Insbesondere verfügt Clayton nicht über nennenswerte operative Erfahrung innerhalb der 18 bundesweiten Nachrichtendienste, die das Büro des Direktors der Nationalen Nachrichtendienste koordiniert. Das Fehlen einschlägiger Geheimdienstpraxis gilt im politischen Raum als zentraler Kritikpunkt, während Unterstützer seine Management‑ und Aufsichtskompetenzen betonen.
Zugleich zeichneten sich erste Anzeichen für eine zurückhaltende parteiübergreifende Unterstützung seiner Nominierung ab. Führende Parlamentarier fordern jedoch klare Zusicherungen, dass Bill Pulte nicht weiterhin als Interimschef fungieren werde, bevor der Kongress über sensible Überwachungsbefugnisse entscheidet. Die Debatte um die Verlängerung von Section 702 des Foreign Intelligence Surveillance Act ist unmittelbar bevorstehend und mit der Personalfrage eng verknüpft.

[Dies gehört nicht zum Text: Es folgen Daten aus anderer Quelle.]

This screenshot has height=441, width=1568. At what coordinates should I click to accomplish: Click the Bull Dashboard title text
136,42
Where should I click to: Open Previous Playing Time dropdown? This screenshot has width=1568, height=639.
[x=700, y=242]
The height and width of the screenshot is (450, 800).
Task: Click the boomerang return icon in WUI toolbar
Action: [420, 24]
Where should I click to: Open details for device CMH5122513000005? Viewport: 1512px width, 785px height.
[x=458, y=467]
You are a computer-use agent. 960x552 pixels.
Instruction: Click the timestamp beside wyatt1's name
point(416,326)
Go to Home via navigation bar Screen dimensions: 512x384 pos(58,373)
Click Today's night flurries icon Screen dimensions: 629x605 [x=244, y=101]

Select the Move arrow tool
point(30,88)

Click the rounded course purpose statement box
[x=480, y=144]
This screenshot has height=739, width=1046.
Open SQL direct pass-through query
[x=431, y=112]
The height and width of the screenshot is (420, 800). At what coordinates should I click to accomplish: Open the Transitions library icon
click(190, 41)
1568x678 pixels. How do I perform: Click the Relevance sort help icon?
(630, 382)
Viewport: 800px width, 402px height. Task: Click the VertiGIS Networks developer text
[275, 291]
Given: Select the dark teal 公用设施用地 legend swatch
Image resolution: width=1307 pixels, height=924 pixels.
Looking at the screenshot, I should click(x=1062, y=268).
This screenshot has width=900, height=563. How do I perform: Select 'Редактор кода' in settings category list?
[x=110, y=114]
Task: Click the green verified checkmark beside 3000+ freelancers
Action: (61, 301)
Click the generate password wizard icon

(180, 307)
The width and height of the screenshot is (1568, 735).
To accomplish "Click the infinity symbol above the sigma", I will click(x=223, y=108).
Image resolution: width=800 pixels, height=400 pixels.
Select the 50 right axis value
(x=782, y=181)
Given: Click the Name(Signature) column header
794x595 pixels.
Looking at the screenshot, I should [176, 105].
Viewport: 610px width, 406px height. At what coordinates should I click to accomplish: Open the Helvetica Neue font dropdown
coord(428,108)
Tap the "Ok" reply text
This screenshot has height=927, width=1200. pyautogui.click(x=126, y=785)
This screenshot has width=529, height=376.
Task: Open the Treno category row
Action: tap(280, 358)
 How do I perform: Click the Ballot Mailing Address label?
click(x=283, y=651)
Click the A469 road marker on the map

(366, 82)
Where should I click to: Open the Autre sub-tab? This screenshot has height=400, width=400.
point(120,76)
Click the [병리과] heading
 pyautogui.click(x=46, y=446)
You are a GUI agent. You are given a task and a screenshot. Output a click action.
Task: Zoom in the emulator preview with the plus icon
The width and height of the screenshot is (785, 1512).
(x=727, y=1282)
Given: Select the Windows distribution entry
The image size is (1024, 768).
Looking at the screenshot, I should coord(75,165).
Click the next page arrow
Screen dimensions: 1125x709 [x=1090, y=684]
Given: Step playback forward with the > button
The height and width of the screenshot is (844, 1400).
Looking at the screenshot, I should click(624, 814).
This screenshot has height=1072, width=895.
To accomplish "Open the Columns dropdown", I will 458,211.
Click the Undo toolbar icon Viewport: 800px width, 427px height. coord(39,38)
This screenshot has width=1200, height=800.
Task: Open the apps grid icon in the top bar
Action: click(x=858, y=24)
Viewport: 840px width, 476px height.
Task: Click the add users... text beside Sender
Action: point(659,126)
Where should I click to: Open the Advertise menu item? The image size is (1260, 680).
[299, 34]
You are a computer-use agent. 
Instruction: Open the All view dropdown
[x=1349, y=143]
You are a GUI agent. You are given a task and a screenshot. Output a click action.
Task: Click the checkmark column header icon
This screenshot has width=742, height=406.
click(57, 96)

In seiner Funktion als US‑Staatsanwalt leitet Clayton das bedeutende Büro des Justizministeriums in Manhattan mit einem breiten Aufgabenfeld von Terror‑ und Spionageverfahren bis zu Wirtschafts‑ und Korruptionsfällen. Beobachter erwarten deshalb umfangreiche Kongressanhörungen und Prüfungen zu seinen früheren beruflichen Verbindungen im Verlauf des Bestätigungsprozesses.
Der Präsident forderte den Senat zur zügigen Bestätigung auf. Die Personalentscheidung fällt in eine Phase erhöhter politischer Sensibilität hinsichtlich der Führung der Nachrichtendienste und der anstehenden Entscheidungen über Überwachungsbefugnisse.